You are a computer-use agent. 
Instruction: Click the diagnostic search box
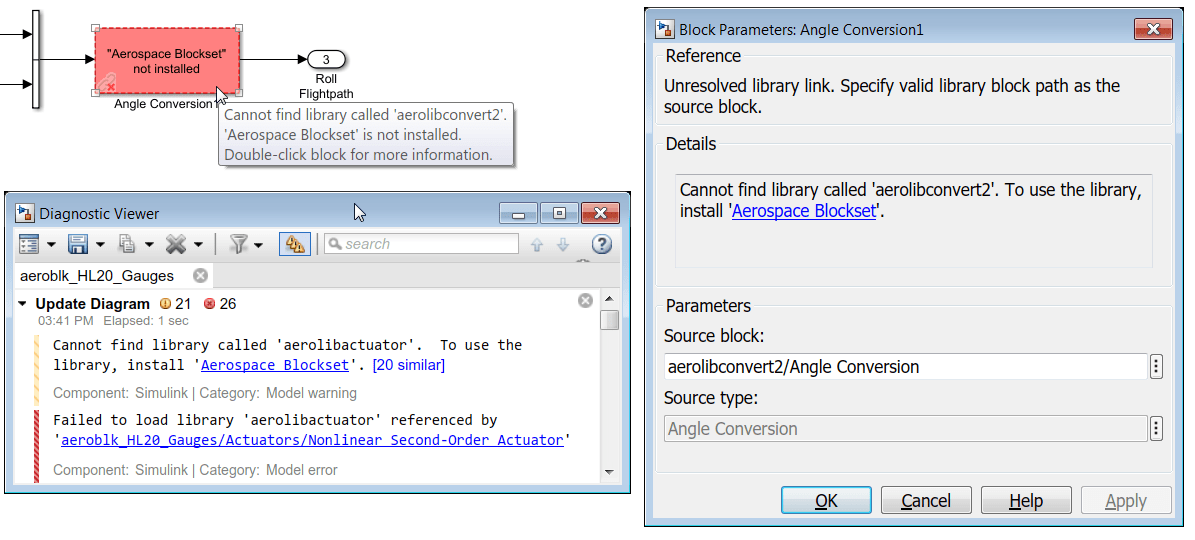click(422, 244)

* * *

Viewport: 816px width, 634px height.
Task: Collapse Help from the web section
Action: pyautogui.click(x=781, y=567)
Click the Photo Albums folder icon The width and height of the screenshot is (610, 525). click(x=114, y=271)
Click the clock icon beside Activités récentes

Your assignment - Using only the entries above, output the line with "Click the Photo", the line with "Click the clock", and all lines between them, exactly as they stand.

Problem solution -
Click the Photo Albums folder icon The width and height of the screenshot is (610, 525). click(x=114, y=271)
Click the clock icon beside Activités récentes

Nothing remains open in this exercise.